Starting at the line containing "Click the binoculars icon in toolbar" and ending at the line containing "pyautogui.click(x=373, y=152)", reproduce the material with "binoculars" replaced by "magnifier" and everything else left unchanged.

### Saved data entries
::::::::::

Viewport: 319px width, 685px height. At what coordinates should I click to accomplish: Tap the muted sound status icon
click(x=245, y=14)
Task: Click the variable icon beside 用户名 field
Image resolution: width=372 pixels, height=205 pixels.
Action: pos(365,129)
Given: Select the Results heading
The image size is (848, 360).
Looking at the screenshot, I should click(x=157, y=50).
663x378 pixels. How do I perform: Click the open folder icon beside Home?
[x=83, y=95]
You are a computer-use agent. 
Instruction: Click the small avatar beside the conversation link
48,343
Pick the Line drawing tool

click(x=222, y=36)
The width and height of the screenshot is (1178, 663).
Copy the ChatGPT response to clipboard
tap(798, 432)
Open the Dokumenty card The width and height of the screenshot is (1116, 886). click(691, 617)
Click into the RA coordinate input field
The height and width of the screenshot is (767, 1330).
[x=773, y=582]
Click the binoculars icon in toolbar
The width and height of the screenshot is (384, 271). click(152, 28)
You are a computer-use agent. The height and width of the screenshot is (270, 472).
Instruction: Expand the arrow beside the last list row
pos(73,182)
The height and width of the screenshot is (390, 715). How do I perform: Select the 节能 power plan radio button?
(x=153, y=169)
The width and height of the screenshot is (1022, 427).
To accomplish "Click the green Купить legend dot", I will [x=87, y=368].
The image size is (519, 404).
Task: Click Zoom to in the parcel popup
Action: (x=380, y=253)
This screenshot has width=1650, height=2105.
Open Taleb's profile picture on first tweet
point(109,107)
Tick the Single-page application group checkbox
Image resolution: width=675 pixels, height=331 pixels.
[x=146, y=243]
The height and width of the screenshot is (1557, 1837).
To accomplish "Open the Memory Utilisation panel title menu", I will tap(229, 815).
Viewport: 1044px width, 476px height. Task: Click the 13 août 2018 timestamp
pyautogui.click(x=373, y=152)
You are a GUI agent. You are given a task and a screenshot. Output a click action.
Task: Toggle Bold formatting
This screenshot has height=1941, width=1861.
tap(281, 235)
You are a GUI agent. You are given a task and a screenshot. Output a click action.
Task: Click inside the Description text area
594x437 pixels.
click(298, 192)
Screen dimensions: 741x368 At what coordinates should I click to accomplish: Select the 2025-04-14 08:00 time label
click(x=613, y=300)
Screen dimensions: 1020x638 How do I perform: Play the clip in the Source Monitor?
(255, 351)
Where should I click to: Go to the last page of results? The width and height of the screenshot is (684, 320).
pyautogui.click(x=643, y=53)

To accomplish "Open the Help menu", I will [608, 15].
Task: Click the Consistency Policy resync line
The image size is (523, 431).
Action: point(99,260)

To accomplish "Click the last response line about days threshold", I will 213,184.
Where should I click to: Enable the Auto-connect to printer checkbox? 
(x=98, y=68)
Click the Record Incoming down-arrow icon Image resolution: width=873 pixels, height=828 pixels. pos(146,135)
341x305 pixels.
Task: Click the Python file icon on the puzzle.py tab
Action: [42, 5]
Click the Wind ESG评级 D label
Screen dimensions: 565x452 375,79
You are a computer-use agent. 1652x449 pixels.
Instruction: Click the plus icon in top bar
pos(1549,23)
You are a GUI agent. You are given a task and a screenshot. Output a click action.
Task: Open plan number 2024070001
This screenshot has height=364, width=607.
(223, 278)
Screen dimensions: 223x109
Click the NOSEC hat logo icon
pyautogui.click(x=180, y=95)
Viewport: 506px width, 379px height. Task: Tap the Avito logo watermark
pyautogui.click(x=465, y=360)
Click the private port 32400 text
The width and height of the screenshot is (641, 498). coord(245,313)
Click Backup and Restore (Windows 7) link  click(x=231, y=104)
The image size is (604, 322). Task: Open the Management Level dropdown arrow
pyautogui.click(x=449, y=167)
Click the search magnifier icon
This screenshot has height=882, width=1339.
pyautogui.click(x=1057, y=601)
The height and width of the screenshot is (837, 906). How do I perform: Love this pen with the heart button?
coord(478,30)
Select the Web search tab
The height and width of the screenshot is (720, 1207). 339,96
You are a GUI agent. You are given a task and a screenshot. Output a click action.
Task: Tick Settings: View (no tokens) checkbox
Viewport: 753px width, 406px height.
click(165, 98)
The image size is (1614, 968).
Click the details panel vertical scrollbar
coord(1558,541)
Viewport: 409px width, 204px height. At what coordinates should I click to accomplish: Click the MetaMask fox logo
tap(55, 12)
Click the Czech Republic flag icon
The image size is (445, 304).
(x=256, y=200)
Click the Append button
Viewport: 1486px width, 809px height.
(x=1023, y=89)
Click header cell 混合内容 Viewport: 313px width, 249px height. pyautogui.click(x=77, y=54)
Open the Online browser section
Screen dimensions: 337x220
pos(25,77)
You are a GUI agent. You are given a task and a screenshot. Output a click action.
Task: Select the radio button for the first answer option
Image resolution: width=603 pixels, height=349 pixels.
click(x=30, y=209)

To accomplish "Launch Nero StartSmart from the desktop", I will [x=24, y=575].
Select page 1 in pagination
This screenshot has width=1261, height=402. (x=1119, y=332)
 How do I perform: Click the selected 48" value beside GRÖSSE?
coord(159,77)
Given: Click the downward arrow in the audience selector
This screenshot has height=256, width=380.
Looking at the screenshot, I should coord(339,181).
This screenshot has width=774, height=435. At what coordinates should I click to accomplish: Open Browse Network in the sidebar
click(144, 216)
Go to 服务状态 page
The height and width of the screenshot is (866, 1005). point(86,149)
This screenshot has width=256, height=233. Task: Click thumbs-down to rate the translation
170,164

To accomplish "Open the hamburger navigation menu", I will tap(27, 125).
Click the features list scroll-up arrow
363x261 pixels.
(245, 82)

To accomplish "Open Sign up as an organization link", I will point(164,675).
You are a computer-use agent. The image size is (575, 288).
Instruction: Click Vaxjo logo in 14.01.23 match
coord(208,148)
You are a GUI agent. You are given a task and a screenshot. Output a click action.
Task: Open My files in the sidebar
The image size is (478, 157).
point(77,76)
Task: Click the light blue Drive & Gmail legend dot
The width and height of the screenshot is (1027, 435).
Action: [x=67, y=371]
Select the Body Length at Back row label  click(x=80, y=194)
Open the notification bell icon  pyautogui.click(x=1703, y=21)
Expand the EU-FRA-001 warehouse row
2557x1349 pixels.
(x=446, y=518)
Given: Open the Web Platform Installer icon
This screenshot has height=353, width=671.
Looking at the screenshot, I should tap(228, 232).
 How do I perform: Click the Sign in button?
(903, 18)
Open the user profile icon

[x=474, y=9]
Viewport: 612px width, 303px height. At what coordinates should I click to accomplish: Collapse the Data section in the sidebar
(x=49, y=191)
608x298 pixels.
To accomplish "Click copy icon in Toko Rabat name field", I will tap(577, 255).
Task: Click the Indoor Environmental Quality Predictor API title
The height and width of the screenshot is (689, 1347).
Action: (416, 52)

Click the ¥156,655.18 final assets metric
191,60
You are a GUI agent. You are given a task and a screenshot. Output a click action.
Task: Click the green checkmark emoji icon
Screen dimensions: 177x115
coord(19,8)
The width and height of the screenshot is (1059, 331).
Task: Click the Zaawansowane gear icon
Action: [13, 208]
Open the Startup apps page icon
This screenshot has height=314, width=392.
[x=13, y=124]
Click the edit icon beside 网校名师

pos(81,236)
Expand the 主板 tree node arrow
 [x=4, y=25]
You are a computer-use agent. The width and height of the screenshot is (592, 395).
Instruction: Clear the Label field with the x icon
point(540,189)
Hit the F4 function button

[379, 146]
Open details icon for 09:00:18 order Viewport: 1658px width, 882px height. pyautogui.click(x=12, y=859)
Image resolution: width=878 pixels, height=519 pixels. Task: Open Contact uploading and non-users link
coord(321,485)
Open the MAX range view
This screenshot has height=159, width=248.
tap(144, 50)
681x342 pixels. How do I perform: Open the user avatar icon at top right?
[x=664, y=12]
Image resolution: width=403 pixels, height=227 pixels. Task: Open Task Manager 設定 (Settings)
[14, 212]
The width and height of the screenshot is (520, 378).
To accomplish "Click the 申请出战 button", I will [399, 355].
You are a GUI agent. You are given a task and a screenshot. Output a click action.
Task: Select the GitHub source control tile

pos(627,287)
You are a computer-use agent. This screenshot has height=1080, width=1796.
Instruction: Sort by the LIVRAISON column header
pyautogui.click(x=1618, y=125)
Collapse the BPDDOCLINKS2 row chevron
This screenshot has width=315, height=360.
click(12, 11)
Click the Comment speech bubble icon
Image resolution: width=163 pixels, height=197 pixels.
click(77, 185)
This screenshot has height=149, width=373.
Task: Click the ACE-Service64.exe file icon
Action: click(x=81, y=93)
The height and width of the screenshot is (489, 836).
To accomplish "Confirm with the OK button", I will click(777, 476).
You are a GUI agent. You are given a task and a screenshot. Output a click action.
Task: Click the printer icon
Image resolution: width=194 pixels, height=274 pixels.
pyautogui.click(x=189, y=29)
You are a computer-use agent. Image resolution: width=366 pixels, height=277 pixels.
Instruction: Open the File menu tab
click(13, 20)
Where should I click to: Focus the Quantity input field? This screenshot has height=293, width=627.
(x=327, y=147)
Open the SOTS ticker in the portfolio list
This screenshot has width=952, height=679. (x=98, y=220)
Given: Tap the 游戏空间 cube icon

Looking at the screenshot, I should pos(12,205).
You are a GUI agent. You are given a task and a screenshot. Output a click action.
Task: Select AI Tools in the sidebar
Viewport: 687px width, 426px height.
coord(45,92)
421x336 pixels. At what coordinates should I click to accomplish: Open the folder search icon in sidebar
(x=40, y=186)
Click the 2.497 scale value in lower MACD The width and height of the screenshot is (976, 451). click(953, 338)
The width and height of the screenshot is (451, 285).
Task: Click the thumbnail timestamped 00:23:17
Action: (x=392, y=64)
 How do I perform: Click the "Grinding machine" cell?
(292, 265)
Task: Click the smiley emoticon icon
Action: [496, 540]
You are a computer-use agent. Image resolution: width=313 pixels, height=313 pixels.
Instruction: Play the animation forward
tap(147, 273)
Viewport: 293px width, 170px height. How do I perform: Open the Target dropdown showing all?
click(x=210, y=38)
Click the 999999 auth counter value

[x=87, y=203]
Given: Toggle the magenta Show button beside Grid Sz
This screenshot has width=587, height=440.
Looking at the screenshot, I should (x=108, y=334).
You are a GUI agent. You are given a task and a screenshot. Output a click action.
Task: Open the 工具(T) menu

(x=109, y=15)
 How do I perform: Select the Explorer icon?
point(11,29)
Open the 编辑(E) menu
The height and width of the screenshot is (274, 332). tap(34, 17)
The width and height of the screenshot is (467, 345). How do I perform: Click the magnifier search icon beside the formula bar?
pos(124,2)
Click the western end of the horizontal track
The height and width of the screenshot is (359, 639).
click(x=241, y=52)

::::::::::

### Complete output
Click the magnifier icon in toolbar
The width and height of the screenshot is (384, 271). click(152, 28)
You are a computer-use agent. The height and width of the screenshot is (270, 472).
Instruction: Expand the arrow beside the last list row
pos(73,182)
The height and width of the screenshot is (390, 715). How do I perform: Select the 节能 power plan radio button?
(x=153, y=169)
The width and height of the screenshot is (1022, 427).
To accomplish "Click the green Купить legend dot", I will [x=87, y=368].
The image size is (519, 404).
Task: Click Zoom to in the parcel popup
Action: (x=380, y=253)
This screenshot has width=1650, height=2105.
Open Taleb's profile picture on first tweet
point(109,107)
Tick the Single-page application group checkbox
Image resolution: width=675 pixels, height=331 pixels.
[x=146, y=243]
The height and width of the screenshot is (1557, 1837).
To accomplish "Open the Memory Utilisation panel title menu", I will tap(229, 815).
Viewport: 1044px width, 476px height. Task: Click the 13 août 2018 timestamp
pyautogui.click(x=373, y=152)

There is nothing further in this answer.